During her Junior year of college, she asked her flight instructor how much money he made. “He laughed and said, ‘Oh, I don’t make money doing this. I own Subway franchises. But you… you should go be an airline pilot.’

“And, I think I decided at that moment.”


Becoming a professional aviator is a costly endeavor. “Money was always an issue, but growing up on the high end of poverty, I learned resourcefulness. One of the first things they teach us in pilot training is to ‘use all available resources’. That was something I knew how to do,” said Larson.

“I used every single resource available and I worked hard and I persisted… and then I almost dropped out because I saw the loan amounts piling up, even with scholarships. But I worked two jobs and I kept seeking opportunities. I earned good grades and before I knew it, I had many people in my circle showing up for me. And things came together in the end.”

When she received her Certified Flight Instructor rating in 2005, the airlines were still furloughing. “And then came marriage and family planning. I was a newlywed and wondered when we would have kids. What does it look like to have kids in a dual pilot household? I didn’t have much time to think about it — I got pregnant almost as soon as those thoughts arrived,” she said, adding:

I remember an occasion when I, a fresh flight instructor of 23 years old, met a corporate pilot. I was visibly pregnant, and I was excited to talk to him about his experience, and before I could ask him anything, he proclaimed that I had wasted all my money and time getting my ratings, and that when I had this baby, I’d want to stay home forever and that I wouldn’t want to go back to flying.

“Trust me,” he said.

I still think about the impact that conversation had on me. Already terrified, I was more conflicted than ever. Do I go back immediately just to prove him and everyone else wrong? What if I don’t want to go back to work? It was a lot of pressure. Now, I look back and laugh. If I could go back… that man would get an earful!”

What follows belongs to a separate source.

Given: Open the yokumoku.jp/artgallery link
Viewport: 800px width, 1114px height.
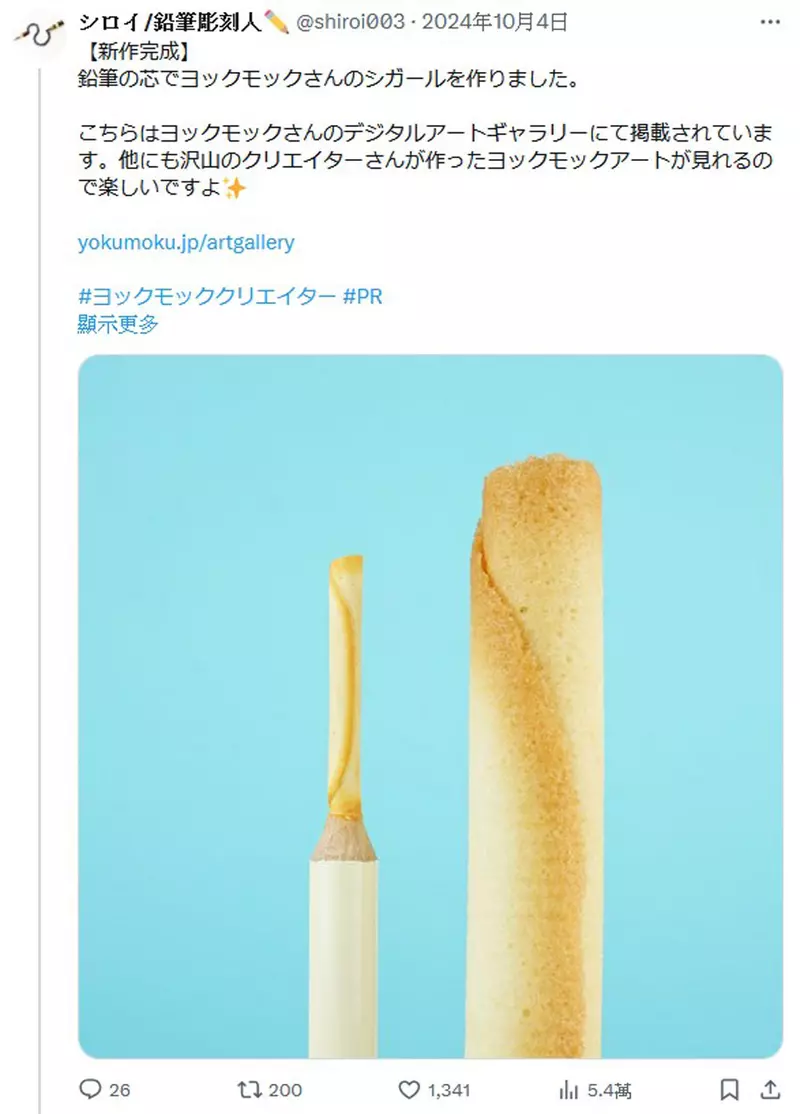Looking at the screenshot, I should pyautogui.click(x=186, y=242).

To the women and girls considering an airline pilot career, Larson’s recommendation is to “be persistent and resourceful — and persistently resourceful. We live in a time of immediate gratification, and flight training is not that! It’s a marathon. No, an ultramarathon.

“You’ll fail. You’ll struggle. You’ll think you weren’t meant for this. And when you finally get your CFI you’ll be on top of the world — and then airlines will stop hiring. I promise it’s temporary. Stay the course.”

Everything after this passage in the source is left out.